Fabio Grassi Orsini - Gerardo Nicolosi
Luci ed ombre della cyberpolitica: i governi on-line, il partito telematico
Abstract

La crisi della "nuova economia" e la conseguente contrazione degli investimenti in Internet hanno apparentemente ridimensionato le potenzialità della Rete, determinando, in particolar modo negli Stati Uniti, un vero e proprio fenomeno di "webfobia".

Quali sono dunque le attuali prospettive della comunicazione politica online? Quali le possibilità concrete di trasferire i processi amministrativi nel web e di usare tale strumento come interfaccia tra cittadino e istituzioni? Sulla base di un ampio materiale documentario e di ricerca gli Autori tratteggiano la situazione dell'e-governement in America e in Europa.

Ne emerge una situazione eterogenea, che vede l'Italia in una posizione di ritardo rispetto ai modelli già consolidati in altri paesi. La pubblica amministrazione deve ancora estendere, perfezionare e standardizzare la qualità dei servizi e il livello di usabilità dei siti che si rivolgono al pubblico.

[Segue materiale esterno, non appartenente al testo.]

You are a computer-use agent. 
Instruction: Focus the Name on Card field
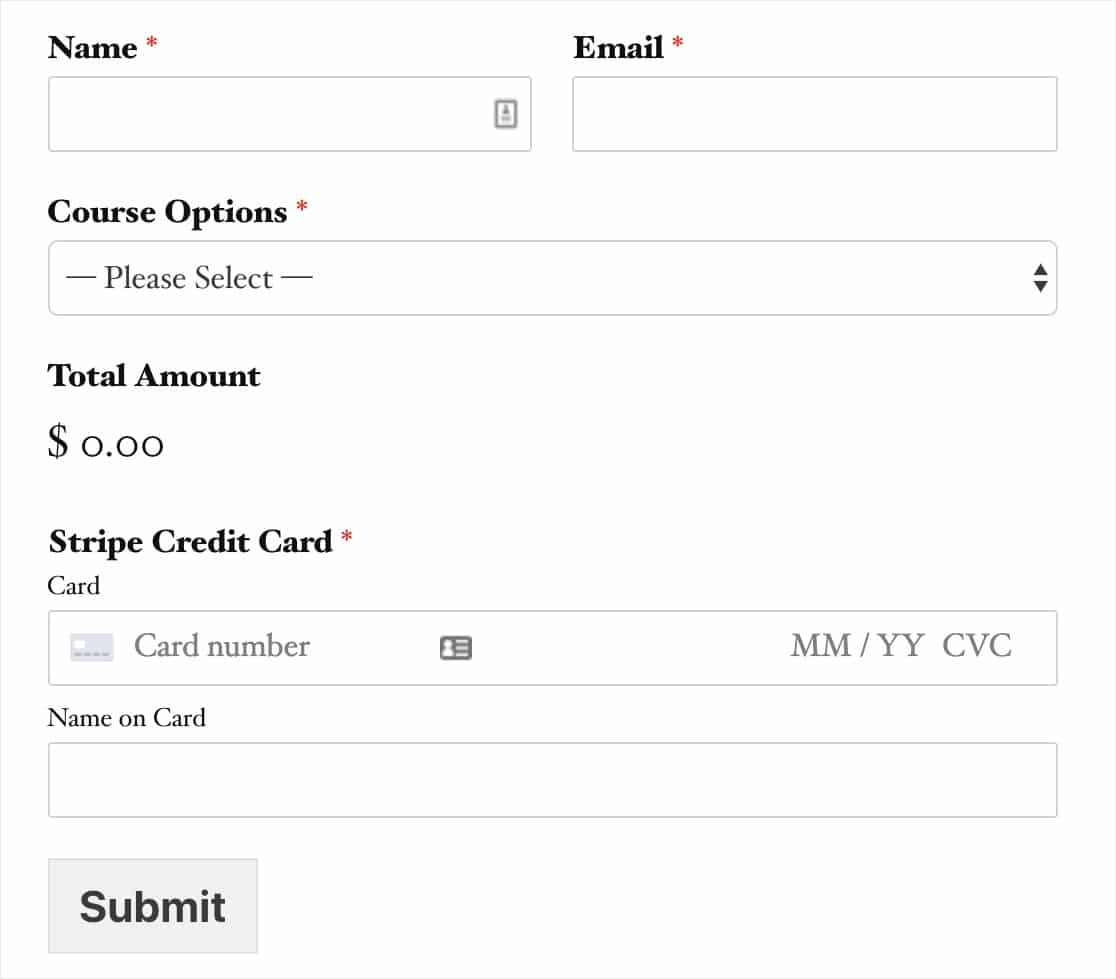tap(552, 780)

D'altro canto, a livello globale, le grandi aspettative di democratizzazione radicale del dialogo politico e di applicazione del voto elettronico che la diffusione della Rete ha suscitato, sono ancora in attesa di una risposta compiuta – la limitata penetrazione sociale degli strumenti informatici e della relativa cultura d'utilizzo, le tecnologie e i costi pongono problemi applicativi eludibili solo a livello locale e sperimentale.

Il dialogo politico può trovare nel web una forza propulsiva anche e soprattutto attraverso le singole organizzazioni di partito, che grazie ad esso sviluppano con il proprio elettorato un canale di comunicazione diretta. Gli Autori procedono quindi ad una attenta analisi dei siti presenti nella realtà parlamentare italiana e delle diverse formule comunicative prescelte, rilevandone peculiarità, limiti e funzionalità con l'ausilio di un ricchissimo apparato documentario.